### TESTO FORNITO:
Lo studio stima che nel 2016 gli assorbimenti di CO2 attribuibili alle misure della PAC sono ammontati complessivamente a 20,2 Mt CO2eq, mentre le riduzioni delle emissioni sono state di 6 Mt CO2eq.
Utilizzando il modello quantitativo lo studio ha simulato riduzioni delle emissioni (rispetto ai dati 2016) pari a 15,8 Mt di CO2eq attribuibili alla misura di mantenimento dei prati (greening) e di 4 Mt di CO2 eq per le EFA.
Questi risultati devono essere trattati con cautela poiché il modello di simulazione non stima alcuni effetti zavorra, giudicati rilevanti anche nel caso del greening (Corte dei Conti europea, 2017). Le riduzioni delle emissioni, infatti, sono vere finché sono in corso le misure e possono non avere un effetto cumulativo anno dopo anno. Le emissioni di gas serra dai pascoli permanenti, ad esempio, dipendono fortemente dal fatto che tali pascoli vengano arati o meno all'inizio o al termine dell'impegno.
Tuttavia, per illustrare il potenziale contributo della misura, lo studio ha calcolato l'impatto che questa misura di greening avrebbe avuto se avesse portato a non arare almeno l'1% dei prati permanenti in UE. Questo calcolo ha prodotto un risultato di potenziale di mitigazione che oscilla fra 1,1 Mt CO2eq e 4,5 Mt CO2eq / anno.
Per quelle misure del secondo pilastro per le quali può essere quantificato direttamente l'effetto di mitigazione (M.4, 8, 10.1, 11,12.1,13), lo studio ha stimato un potenziale di riduzione delle emissioni di circa 6,4 Mt CO2eq / anno. Questi risultati, ovviamente, devono essere trattati con cautela a causa dell'influenza delle ipotesi che vengono assunte nel processo di modellizzazione. Questo è particolarmente vero per la M.12 "Indennità Natura 2000" e per quelle misure in cui gli impegni di gestione possono essere determinati anche da altra normativa diversa dalla PAC.
Per le misure PAC per le quali sono stati stimati gli impatti climatici, lo studio ha anche effettuato una valutazione di efficienza (in termini di costi). Dal confronto fra la spesa e la riduzione stimata delle emissioni emerge che a 6,1 miliardi di euro di spesa "greening" sono associati a una riduzione di 19,8 milioni di tonnellate all'anno di CO2 equivalente, con un rapporto complessivo di circa 274 € / t CO2eq. I costi stimati per le singole misure di inverdimento sono pari a circa 44 €/ t CO2eq per il mantenimento dei prati e di circa 437 € / t CO2eq per le EFA.

### RICHIESTE:
1 – Secondo il testo sulle misure della PAC riportato sopra, quanto costa all'incirca ogni tonnellata di CO2eq ridotta grazie al mantenimento dei prati?
2 – Riprendi il testo sulle misure della PAC e le emissioni, proseguendo subito dopo la sua ultima frase.

### MATERIALE DI PARTENZA:
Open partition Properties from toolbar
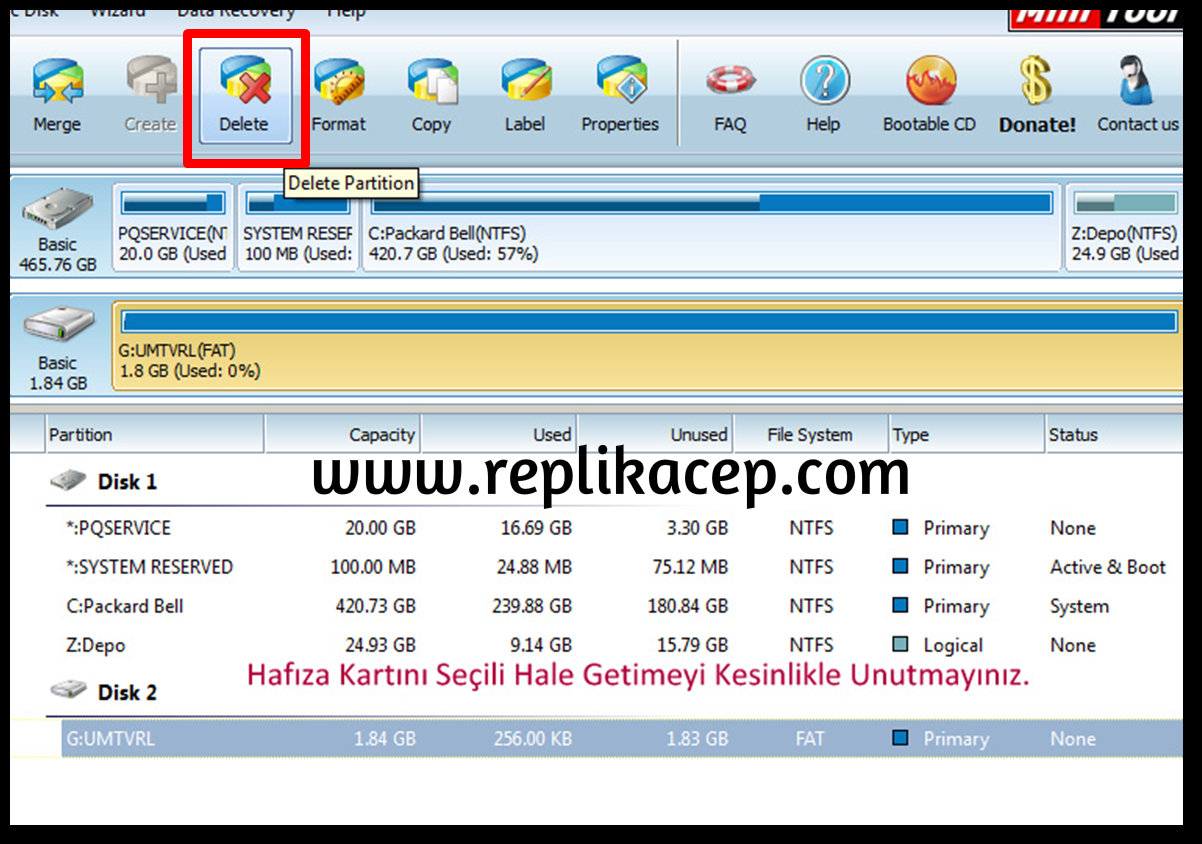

### RISPOSTE PER RICHIESTA:
1 – Circa 44 € per tonnellata di CO2eq.

2 –
La spesa per il clima nell'ambito del secondo pilastro è tracciata per area di interesse anziché per misura. Attraverso un confronto di spesa per le aree di interesse pertinenti con la riduzione delle emissioni, lo studio valuta che a ogni tonnellata di CO2eq risparmiata grazie agli impegni previsti dalle misure PSR è associata una spesa PSR di circa 195 euro.
Lo studio evidenzia come l'efficacia delle misure della PAC potenzialmente utili per l'adattamento climatico sia stata probabilmente ostacolata dall'assenza di logiche di intervento chiare ed efficaci nei diversi Stati. A livello di Stati membri, infatti, è molto debole l'integrazione fra le misure del primo pilastro utili all'adattamento (greening e BCAA) e quelle PSR (M.5, M.8, M.10, M.16 e M.17). In aggiunta, lo studio sottolinea come le misure più importanti di "gestione" (M.10 e M.11) siano state mirate troppo spesso a obiettivi di gestione ambientale molto ampi (biodiversità, acqua e gestione del suolo), piuttosto che esplicitamente a priorità di adattamento, anche se in molti casi hanno poi comunque generato benefìci in termini di adattamento. Proprio sotto questo punto di vista, lo studio evidenzia anche come si possano verificare effetti positivi dal I pilastro, anche se non espressamente attesi. È il caso, ad esempio, del sostegno al reddito che, consentendo la diversità e la vitalità dei sistemi agricoli, può dimostrarsi utile e vantaggioso anche per alcuni tipi di strategie di adattamento.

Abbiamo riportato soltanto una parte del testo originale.